自分自身、地元の野菜を料理して食べるようになって半年ぐらい。間違いなく、美味しいし、楽しいということは、体でわかってきたのだけれど、その楽しさを説明するのは、意外と難しいことに気づきました。朝市に通っている人同士では、あたりまえのように感じることが、そうでない人には、なかなか通じない。

奥田シェフは、その疑問を、自らの料理に昇華させ、誰もが納得する味、という答えを導き出した。その課程で、土地を理解すること、地質学を勉強することがキーになっていた。

旅に出かけたら、その土地ならではの、美味しいものを食べたい、とは誰もが思うはず。食と土地は密接に結びついていることは、本能的に知っているのに、なぜか日常の食卓ではスッポリ抜け落ちていることが多い。

なんとなく、それは想像力に関係するような気がするのです。自分の住む土地の、海や港、山や畑がどこにあって、どんな人が、どのように食べ物をつくっているのか? そのイメージがあるかないかで、料理をする楽しさが全然変わってくるのではないだろうか。

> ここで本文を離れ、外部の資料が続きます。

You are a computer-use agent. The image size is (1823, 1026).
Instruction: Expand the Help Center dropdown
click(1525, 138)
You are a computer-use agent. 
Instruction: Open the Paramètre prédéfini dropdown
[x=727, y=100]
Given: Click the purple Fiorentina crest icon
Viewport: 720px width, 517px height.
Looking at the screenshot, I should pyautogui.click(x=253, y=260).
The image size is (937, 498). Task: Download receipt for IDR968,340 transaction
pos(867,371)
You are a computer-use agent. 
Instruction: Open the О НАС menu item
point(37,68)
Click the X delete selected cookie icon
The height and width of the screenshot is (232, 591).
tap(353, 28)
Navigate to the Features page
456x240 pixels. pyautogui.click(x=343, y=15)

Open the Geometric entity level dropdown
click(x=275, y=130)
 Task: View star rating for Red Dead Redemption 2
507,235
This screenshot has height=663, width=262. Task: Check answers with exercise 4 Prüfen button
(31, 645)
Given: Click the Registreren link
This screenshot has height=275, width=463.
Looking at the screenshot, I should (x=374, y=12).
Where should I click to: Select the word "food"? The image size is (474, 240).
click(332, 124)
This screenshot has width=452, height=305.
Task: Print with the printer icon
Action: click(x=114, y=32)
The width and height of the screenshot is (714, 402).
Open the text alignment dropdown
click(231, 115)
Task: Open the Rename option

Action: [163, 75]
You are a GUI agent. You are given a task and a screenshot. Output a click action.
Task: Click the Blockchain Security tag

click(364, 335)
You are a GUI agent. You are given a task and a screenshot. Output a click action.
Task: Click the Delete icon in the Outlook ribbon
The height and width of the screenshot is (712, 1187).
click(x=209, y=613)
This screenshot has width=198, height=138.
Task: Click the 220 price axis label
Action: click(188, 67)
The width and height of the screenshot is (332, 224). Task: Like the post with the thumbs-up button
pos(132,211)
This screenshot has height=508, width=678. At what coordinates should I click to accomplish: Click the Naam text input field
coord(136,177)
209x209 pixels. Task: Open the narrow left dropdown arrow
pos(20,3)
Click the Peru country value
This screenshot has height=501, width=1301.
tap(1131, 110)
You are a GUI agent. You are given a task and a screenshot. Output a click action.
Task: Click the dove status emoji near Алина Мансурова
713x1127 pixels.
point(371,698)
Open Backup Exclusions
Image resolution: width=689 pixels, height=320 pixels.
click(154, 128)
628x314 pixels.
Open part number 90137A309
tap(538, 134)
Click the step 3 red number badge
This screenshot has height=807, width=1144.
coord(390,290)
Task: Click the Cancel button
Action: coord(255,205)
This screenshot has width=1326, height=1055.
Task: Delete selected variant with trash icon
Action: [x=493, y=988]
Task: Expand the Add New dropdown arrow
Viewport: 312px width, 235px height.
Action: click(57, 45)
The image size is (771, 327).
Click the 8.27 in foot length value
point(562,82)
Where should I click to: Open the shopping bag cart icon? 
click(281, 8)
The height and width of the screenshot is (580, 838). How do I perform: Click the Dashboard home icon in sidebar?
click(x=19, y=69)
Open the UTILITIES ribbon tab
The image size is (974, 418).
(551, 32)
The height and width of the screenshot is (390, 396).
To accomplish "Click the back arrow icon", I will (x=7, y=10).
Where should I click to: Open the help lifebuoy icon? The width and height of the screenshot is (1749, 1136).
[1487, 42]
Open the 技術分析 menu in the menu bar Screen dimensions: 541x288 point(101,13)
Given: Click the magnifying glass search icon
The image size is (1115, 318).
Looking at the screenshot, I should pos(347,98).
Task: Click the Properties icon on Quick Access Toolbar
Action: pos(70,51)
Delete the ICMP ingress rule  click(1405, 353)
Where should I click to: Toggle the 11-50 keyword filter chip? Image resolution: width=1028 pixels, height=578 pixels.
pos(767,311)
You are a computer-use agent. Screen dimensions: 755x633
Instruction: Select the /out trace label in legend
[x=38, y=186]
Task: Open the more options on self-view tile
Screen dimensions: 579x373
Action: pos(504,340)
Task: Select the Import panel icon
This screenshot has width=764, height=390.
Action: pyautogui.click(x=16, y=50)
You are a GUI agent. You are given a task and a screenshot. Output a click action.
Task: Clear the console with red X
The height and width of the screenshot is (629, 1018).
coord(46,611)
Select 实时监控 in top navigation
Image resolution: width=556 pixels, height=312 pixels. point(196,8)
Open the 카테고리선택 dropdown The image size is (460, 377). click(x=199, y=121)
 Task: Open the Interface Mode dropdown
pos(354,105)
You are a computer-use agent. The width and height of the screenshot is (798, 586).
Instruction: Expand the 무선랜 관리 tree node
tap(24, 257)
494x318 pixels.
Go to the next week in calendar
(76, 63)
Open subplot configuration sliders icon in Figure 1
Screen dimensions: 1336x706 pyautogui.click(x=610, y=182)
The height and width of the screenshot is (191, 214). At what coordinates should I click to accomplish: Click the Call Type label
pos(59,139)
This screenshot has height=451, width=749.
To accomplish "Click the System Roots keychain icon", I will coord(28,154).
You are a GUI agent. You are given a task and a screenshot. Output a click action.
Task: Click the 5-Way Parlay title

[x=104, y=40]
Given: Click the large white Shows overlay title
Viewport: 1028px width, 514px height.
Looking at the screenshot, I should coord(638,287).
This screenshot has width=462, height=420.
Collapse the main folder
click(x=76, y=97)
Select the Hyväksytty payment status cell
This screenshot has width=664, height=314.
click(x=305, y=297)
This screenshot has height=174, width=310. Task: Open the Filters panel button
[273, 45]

とはいえ、食と土地が切り離されたのは、せいぜい、過去50年ぐらいのことだと思うので、人は感覚的に「何かが足りない」ということには気づいてしまう。その穴を無理矢理、情報や欲求で埋めようとするのが現代。実は意外とシンプルに、目の前の野菜が、どのように育っているのかを想像することができるかどうかが、重要な気がするのです。